## Problem
Return every line of the data exactly as it appears.

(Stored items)
┌──
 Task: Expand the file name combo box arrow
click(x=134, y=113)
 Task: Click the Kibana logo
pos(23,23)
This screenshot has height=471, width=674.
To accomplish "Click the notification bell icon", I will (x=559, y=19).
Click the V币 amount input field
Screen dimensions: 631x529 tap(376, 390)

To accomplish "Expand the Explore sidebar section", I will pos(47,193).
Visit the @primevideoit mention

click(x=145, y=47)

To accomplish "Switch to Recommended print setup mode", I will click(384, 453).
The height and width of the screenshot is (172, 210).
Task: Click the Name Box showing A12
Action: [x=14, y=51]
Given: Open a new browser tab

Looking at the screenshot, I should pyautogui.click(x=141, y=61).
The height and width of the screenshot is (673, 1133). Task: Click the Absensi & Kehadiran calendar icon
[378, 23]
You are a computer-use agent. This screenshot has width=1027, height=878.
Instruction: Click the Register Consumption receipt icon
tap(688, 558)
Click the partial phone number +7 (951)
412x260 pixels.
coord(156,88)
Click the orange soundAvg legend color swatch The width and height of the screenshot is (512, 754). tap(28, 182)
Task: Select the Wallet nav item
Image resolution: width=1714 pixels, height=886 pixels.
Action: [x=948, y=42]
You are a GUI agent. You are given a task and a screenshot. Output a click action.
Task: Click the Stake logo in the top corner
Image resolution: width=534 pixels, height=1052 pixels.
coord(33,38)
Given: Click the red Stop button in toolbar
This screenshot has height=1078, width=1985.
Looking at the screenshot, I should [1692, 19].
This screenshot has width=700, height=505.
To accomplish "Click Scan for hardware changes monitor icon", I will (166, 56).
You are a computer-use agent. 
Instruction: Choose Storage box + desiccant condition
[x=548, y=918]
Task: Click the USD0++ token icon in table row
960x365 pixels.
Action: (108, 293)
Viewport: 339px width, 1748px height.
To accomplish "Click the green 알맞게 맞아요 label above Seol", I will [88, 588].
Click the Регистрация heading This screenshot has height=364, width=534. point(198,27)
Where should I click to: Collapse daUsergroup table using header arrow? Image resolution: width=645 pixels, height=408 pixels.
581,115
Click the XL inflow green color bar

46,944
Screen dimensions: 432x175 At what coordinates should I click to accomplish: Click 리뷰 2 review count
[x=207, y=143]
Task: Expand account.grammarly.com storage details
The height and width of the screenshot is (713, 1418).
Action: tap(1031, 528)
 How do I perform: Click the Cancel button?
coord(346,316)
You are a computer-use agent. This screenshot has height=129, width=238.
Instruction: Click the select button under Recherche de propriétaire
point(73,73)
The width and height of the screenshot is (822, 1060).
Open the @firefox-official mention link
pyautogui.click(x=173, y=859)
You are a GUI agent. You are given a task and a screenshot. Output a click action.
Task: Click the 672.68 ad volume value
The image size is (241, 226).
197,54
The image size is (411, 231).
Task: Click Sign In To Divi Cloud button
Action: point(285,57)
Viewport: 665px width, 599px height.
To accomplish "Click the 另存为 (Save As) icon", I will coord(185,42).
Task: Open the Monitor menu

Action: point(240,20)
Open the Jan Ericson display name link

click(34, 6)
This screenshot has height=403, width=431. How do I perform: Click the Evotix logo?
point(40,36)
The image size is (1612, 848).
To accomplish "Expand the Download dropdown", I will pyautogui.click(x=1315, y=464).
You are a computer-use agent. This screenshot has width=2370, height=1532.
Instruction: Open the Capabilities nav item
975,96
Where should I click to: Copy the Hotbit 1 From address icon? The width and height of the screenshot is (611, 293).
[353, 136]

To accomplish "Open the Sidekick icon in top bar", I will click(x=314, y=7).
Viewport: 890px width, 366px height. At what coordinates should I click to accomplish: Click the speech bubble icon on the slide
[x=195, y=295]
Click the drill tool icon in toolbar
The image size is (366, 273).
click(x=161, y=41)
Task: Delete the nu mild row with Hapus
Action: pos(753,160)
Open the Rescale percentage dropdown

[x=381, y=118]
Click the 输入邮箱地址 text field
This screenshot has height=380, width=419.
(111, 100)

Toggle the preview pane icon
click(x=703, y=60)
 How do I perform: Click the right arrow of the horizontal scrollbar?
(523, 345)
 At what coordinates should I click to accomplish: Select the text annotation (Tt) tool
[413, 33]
└──
## Exercise output
 Task: Expand the file name combo box arrow
click(x=134, y=113)
 Task: Click the Kibana logo
pos(23,23)
This screenshot has height=471, width=674.
To accomplish "Click the notification bell icon", I will (x=559, y=19).
Click the V币 amount input field
Screen dimensions: 631x529 tap(376, 390)

To accomplish "Expand the Explore sidebar section", I will pos(47,193).
Visit the @primevideoit mention

click(x=145, y=47)

To accomplish "Switch to Recommended print setup mode", I will click(384, 453).
The height and width of the screenshot is (172, 210).
Task: Click the Name Box showing A12
Action: [x=14, y=51]
Given: Open a new browser tab

Looking at the screenshot, I should pyautogui.click(x=141, y=61).
The height and width of the screenshot is (673, 1133). Task: Click the Absensi & Kehadiran calendar icon
[378, 23]
You are a computer-use agent. This screenshot has width=1027, height=878.
Instruction: Click the Register Consumption receipt icon
tap(688, 558)
Click the partial phone number +7 (951)
412x260 pixels.
coord(156,88)
Click the orange soundAvg legend color swatch The width and height of the screenshot is (512, 754). tap(28, 182)
Task: Select the Wallet nav item
Image resolution: width=1714 pixels, height=886 pixels.
Action: [x=948, y=42]
You are a GUI agent. You are given a task and a screenshot. Output a click action.
Task: Click the Stake logo in the top corner
Image resolution: width=534 pixels, height=1052 pixels.
coord(33,38)
Given: Click the red Stop button in toolbar
This screenshot has height=1078, width=1985.
Looking at the screenshot, I should [1692, 19].
This screenshot has width=700, height=505.
To accomplish "Click Scan for hardware changes monitor icon", I will (166, 56).
You are a computer-use agent. 
Instruction: Choose Storage box + desiccant condition
[x=548, y=918]
Task: Click the USD0++ token icon in table row
960x365 pixels.
Action: (108, 293)
Viewport: 339px width, 1748px height.
To accomplish "Click the green 알맞게 맞아요 label above Seol", I will [88, 588].
Click the Регистрация heading This screenshot has height=364, width=534. point(198,27)
Where should I click to: Collapse daUsergroup table using header arrow? Image resolution: width=645 pixels, height=408 pixels.
581,115
Click the XL inflow green color bar

46,944
Screen dimensions: 432x175 At what coordinates should I click to accomplish: Click 리뷰 2 review count
[x=207, y=143]
Task: Expand account.grammarly.com storage details
The height and width of the screenshot is (713, 1418).
Action: tap(1031, 528)
 How do I perform: Click the Cancel button?
coord(346,316)
You are a computer-use agent. This screenshot has height=129, width=238.
Instruction: Click the select button under Recherche de propriétaire
point(73,73)
The width and height of the screenshot is (822, 1060).
Open the @firefox-official mention link
pyautogui.click(x=173, y=859)
You are a GUI agent. You are given a task and a screenshot. Output a click action.
Task: Click the 672.68 ad volume value
The image size is (241, 226).
197,54
The image size is (411, 231).
Task: Click Sign In To Divi Cloud button
Action: point(285,57)
Viewport: 665px width, 599px height.
To accomplish "Click the 另存为 (Save As) icon", I will coord(185,42).
Task: Open the Monitor menu

Action: point(240,20)
Open the Jan Ericson display name link

click(34, 6)
This screenshot has height=403, width=431. How do I perform: Click the Evotix logo?
point(40,36)
The image size is (1612, 848).
To accomplish "Expand the Download dropdown", I will pyautogui.click(x=1315, y=464).
You are a computer-use agent. This screenshot has width=2370, height=1532.
Instruction: Open the Capabilities nav item
975,96
Where should I click to: Copy the Hotbit 1 From address icon? The width and height of the screenshot is (611, 293).
[353, 136]

To accomplish "Open the Sidekick icon in top bar", I will click(x=314, y=7).
Viewport: 890px width, 366px height. At what coordinates should I click to accomplish: Click the speech bubble icon on the slide
[x=195, y=295]
Click the drill tool icon in toolbar
The image size is (366, 273).
click(x=161, y=41)
Task: Delete the nu mild row with Hapus
Action: pos(753,160)
Open the Rescale percentage dropdown

[x=381, y=118]
Click the 输入邮箱地址 text field
This screenshot has height=380, width=419.
(111, 100)

Toggle the preview pane icon
click(x=703, y=60)
 How do I perform: Click the right arrow of the horizontal scrollbar?
(523, 345)
 At what coordinates should I click to accomplish: Select the text annotation (Tt) tool
[413, 33]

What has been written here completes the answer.